Harkness sidled up to me as we wrestled the barrels into a deep clear stretch of the stream.
‘You know what’s eating your master, don’t you, Jimmy?’
I shook my head. To tell you the truth I wasn’t bothered about Maclean; I was thinking about how to make my escape.
‘You’d better know or you’ll only get into more trouble. He was with him, you know,’ continued Harkness in an undertone.
‘With whom?’
‘Barton – on the North raid. Surely you heard the whispers about that?’
I nodded.
‘Maclean was the captain’s agent with the Indians. He’s almost as popular with the Yankees as our beloved leader.’
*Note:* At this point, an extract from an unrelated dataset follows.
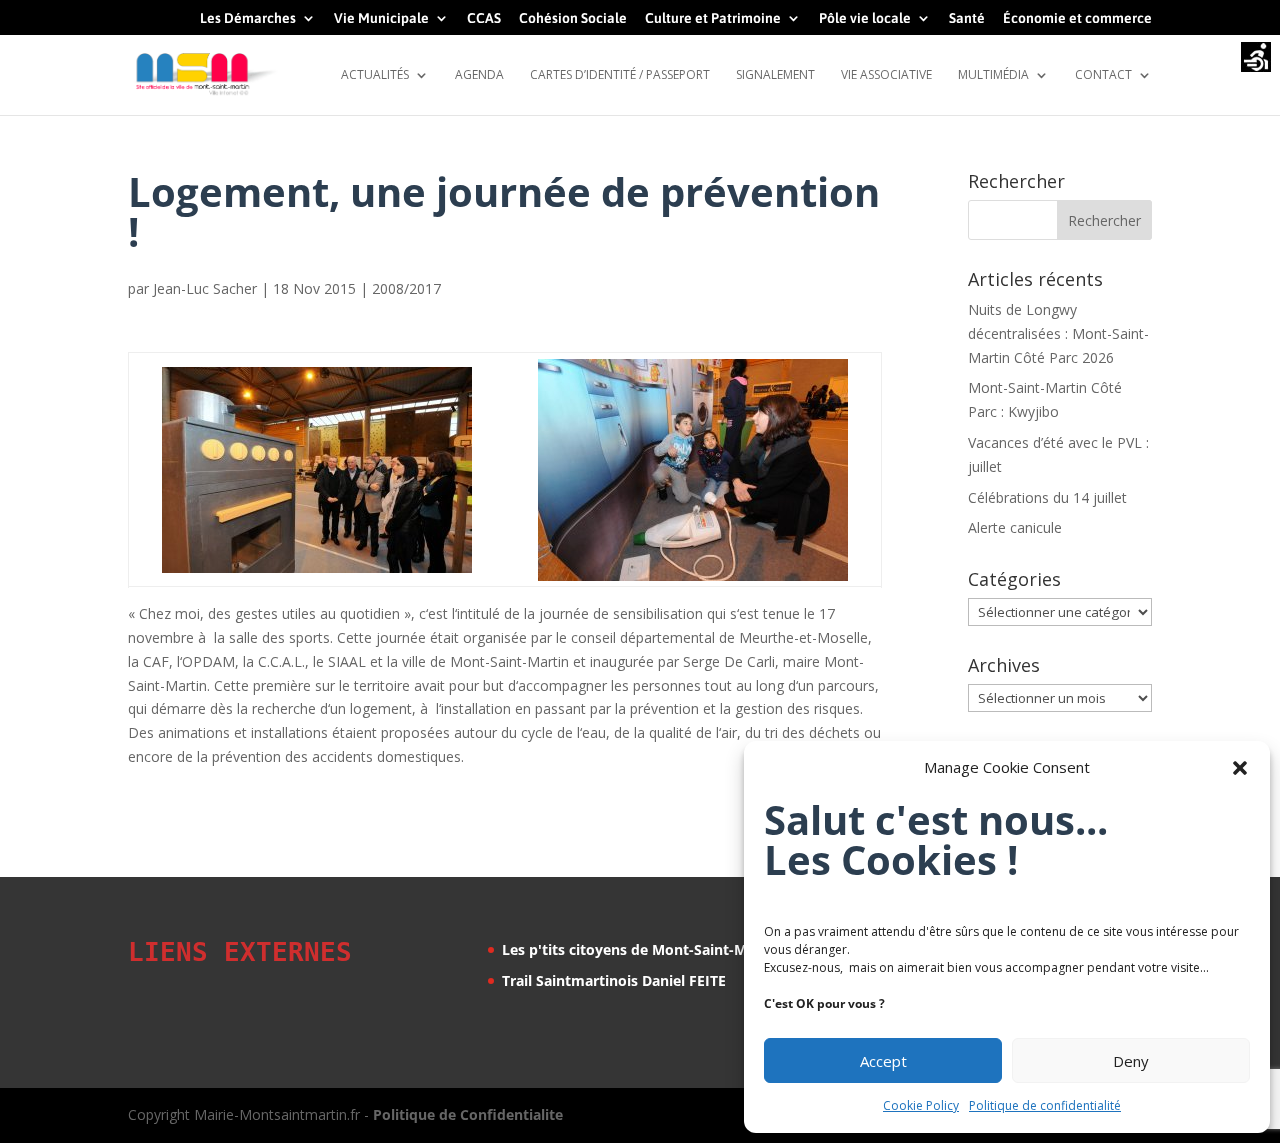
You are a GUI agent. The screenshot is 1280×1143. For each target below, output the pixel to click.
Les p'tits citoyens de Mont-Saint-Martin (641, 949)
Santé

Yes, that fitted somehow. Civilization sat ill with Maclean: I could imagine him relishing a bit of murder and pillage with the red-skinned men. All the stories I’d ever heard of the Indians bore witness to their savagery and violence. If they were friends of his, they were the last people I wanted to meet right now.
‘Lovely man,’ I said sardonically. ‘Aren’t I just the luckiest lad alive to have him as my master?’
Harkness chuckled. ‘It could be worse.’
‘Could it?’
He noted my serious tone. ‘Aw, Jimmy, nothing lasts for ever.’
No, it doesn’t. Particularly not if you stop dithering, Cat, and get on with what you know you have to do, I told myself.
Our barrel successfully filled, I waded ashore. All this running water had given me an idea.
‘Sir,’ I said meekly, tugging at Maclean’s shirt, ‘I need a moment to myself.’
‘No,’ he said sharply.
‘I really need a moment, sir,’ I said more urgently, hopping from leg to leg. ‘Please!’ I leant forward and whispered, ‘It’s woman’s stuff; I have to do something about it or they’ll notice.’